Published in The Hill with Paul Kupiec.

The Fifth Circuit Court of Appeals just ruled that the Dodd-Frank Act’s requirement that the Federal Reserve pays the expenses of the Consumer Financial Protection Bureau is unconstitutional. This important ruling adds to another problematic aspect of the CFPB’s funding scheme — the Federal Reserve no longer has enough earnings to cover the $692 million in checks the CFBP writes each year.

The CFPB’s 2022 “Budget Overview” states that “The CFPB’s operations are funded principally by transfers … from the combined earnings of the Federal Reserve.” But in the fall of 2022, this is not true. There are no such earnings, the Fed is losing money. Making the Fed pay the CFPB’s expenses simply makes those losses larger. It also keeps the CFPB’s expenses out of the federal budget deficit where the court ruling says they rightly belong.

Former Fed Chairman Ben Bernanke has just been awarded the Nobel Prize in economics, but the policy of quantitative easing he championed has left the Fed with market value losses of monumental proportions. We estimate that the Fed’s balance sheet as of mid-October suffers from a $1.3 trillion mark-to-market loss. That is 30 times the Fed’s total capital of $42 billion. To put the size of this loss in perspective, it is nearly equal to Spain’s GDP and larger than the GDP of Indonesia.

The Fed says these mark-to-market losses are not an issue, they are “merely” unrealized losses. It does not include them in the asset valuations or the capital it reports on its financial statements. Since the Fed does not intend to sell any of its underwater investments, it says there is no danger it will experience a cash loss. While the Fed can feign indifference to a $1.3 trillion market value loss on its investment portfolio, imagine your reaction if you opened your 401(k) statement and saw a very large unrealized loss. 

As short-term interest rates increase, the Fed is experiencing both unrealized mark-to-market losses and cash operating losses. Both will continue because of the Fed’s massive interest rate mismatch. The Fed’s investment portfolio has a net position of about $5 trillion of long-term fixed-rate investments, much of them with remaining maturities of more than 10 years. These investments are funded with floating rate liabilities. The Fed is the financial equivalent of a $5 trillion 1980s-vintage savings and loan. When short-term interest rates rise, its profits naturally shrink and then turn into losses.

We estimate that, in round numbers, for each 1 percent that short-term interest rates increase, the Fed’s annual net income falls by $50 billion. Since the interest rate on the Fed’s floating rate liabilities has increased by 3 percent (so far) in 2022, the Fed is now posting substantial losses and will continue to post losses going forward.

In May, we estimated that the Fed would begin losing money when short-term rates exceed 2.7 percent.
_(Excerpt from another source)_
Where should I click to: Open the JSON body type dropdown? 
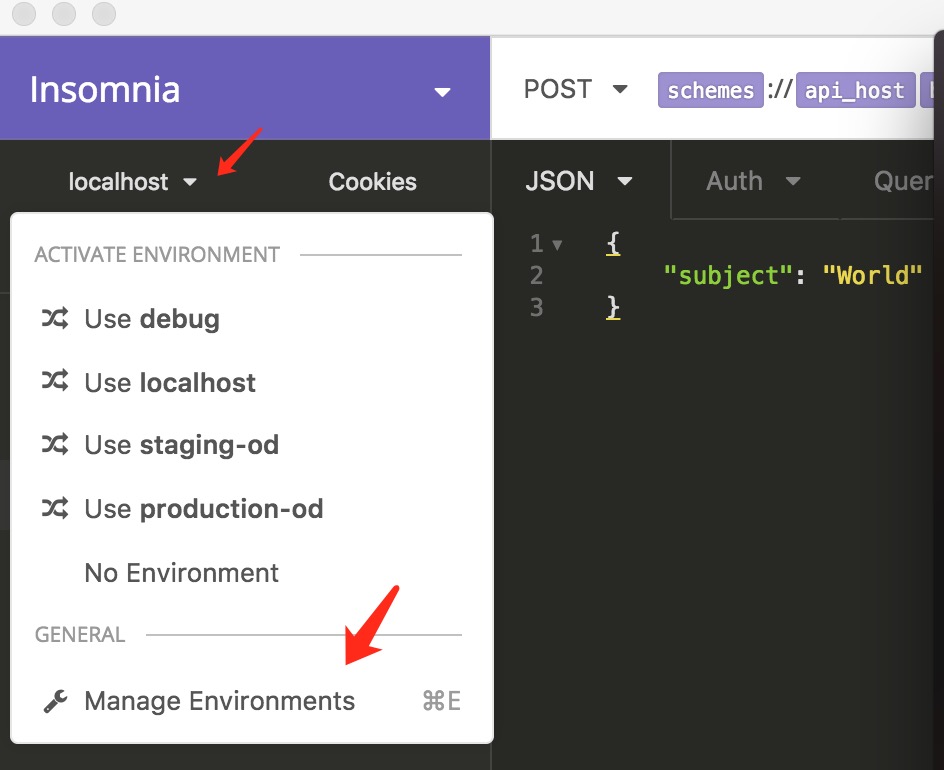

With the last FOMC rate increase, the Fed is now paying about 3.1 percent on bank reserve balances so the Fed’s operating profits should already be in the red. A comparison of the Fed’s Oct. 19, H.4.1 Report with its report from mid-September shows that, over the past month, the Fed has accumulated an operating loss of about $5 billion. The loss appears in Table 6 in the account, “Earnings remittances due to the U.S. Treasury.” On Oct. 19, the account is negative, which means the Fed is now losing money.

A loss of $5 billion in a month annualizes to a loss of $60 billion. At current short-term interest rates, not only are there no Fed profits to cover the checks CFPB will be writing, but the Fed’s annual operating loss is on a path that will soon exceed the Fed’s total capital. If these operating losses were booked into retained earnings, as required by Generally Accepted Accounting Principles, within a year, the Fed would report negative capital. In other words, using normal accounting standards, the Fed will soon be technically insolvent.
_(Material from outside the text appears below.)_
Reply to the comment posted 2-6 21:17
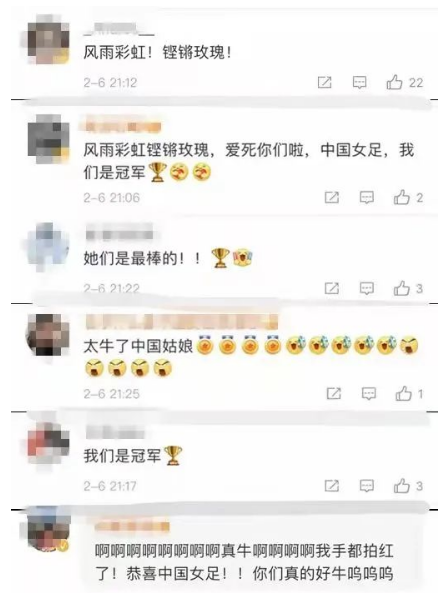click(367, 486)
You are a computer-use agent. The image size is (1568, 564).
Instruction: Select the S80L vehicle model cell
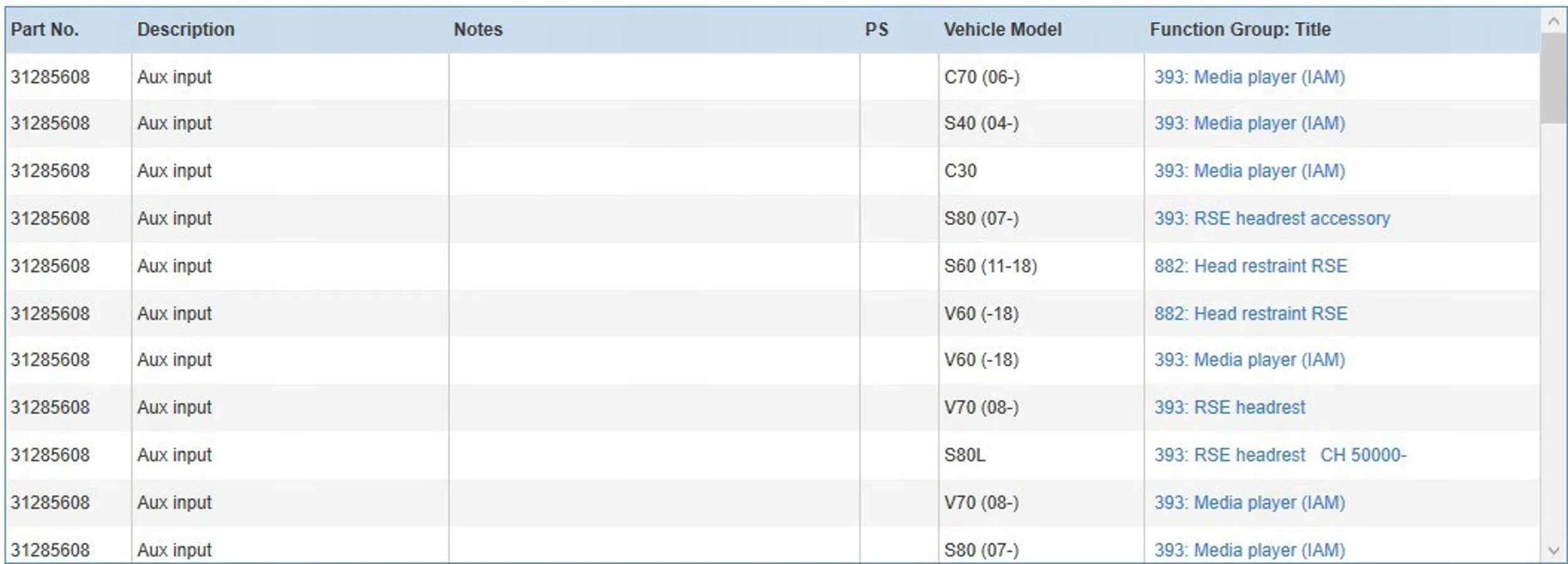(965, 455)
But unlike the banks it regulates, the Fed will not report negative capital and it won’t go out of business as its losses continue to accumulate. In its accounting statements, the Fed will offset operating losses dollar-for-dollar by debiting an intangible (better said, an imaginary) asset account called a “deferred asset.” As long as the Fed has a deferred asset balance, which may be for years, it will make no payments to the Treasury. In the meantime, the Fed will print money to pay its bills, further contributing to inflation.

If interest rates continue to increase, as nearly everyone expects, Fed losses will grow. The Fed’s total cash losses could easily grow to $100 billion or more over time — maybe a lot more — before rates decline. Ironically, the more the Fed fights inflation by increasing short-term interest rates, the bigger its own loss becomes.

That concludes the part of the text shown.